All lines from the one holding "Click the red message count badge 4" through the last line of the entries below must be transcribed exactly, and no others. Pictures do not go in.
====== DATASET RECORDS ======
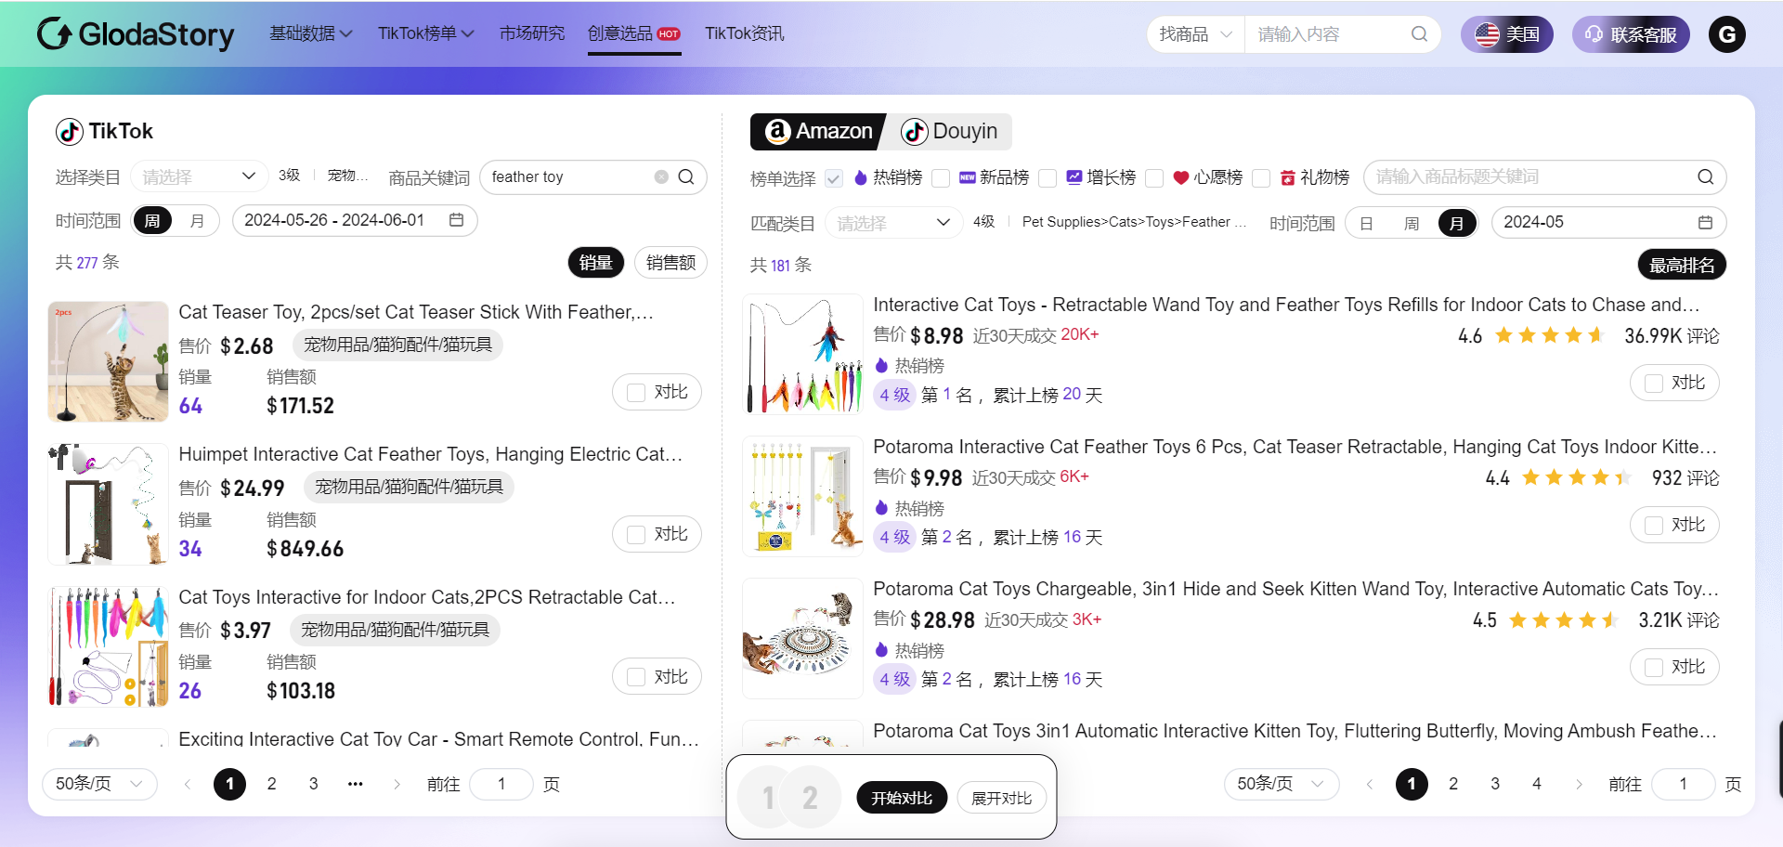Open the 市场研究 menu item
This screenshot has width=1783, height=847.
pyautogui.click(x=531, y=33)
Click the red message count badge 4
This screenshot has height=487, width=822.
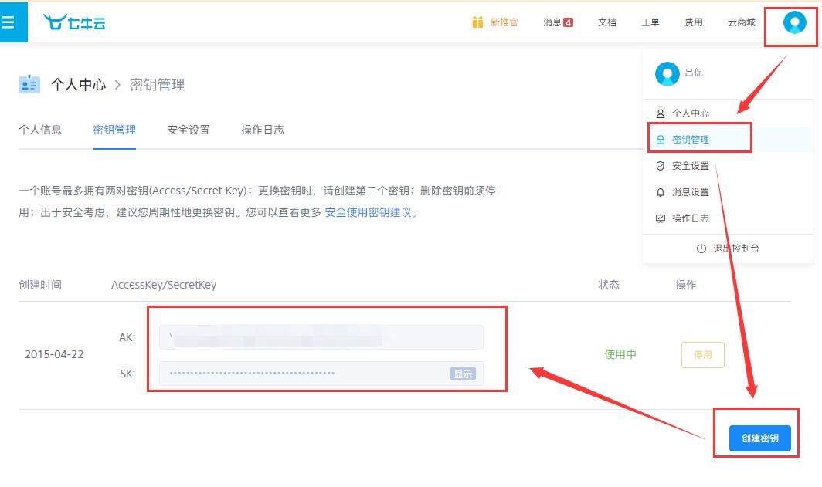coord(568,22)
======
§ **RESULT**
Click the red message count badge 4
This screenshot has height=487, width=822.
coord(568,22)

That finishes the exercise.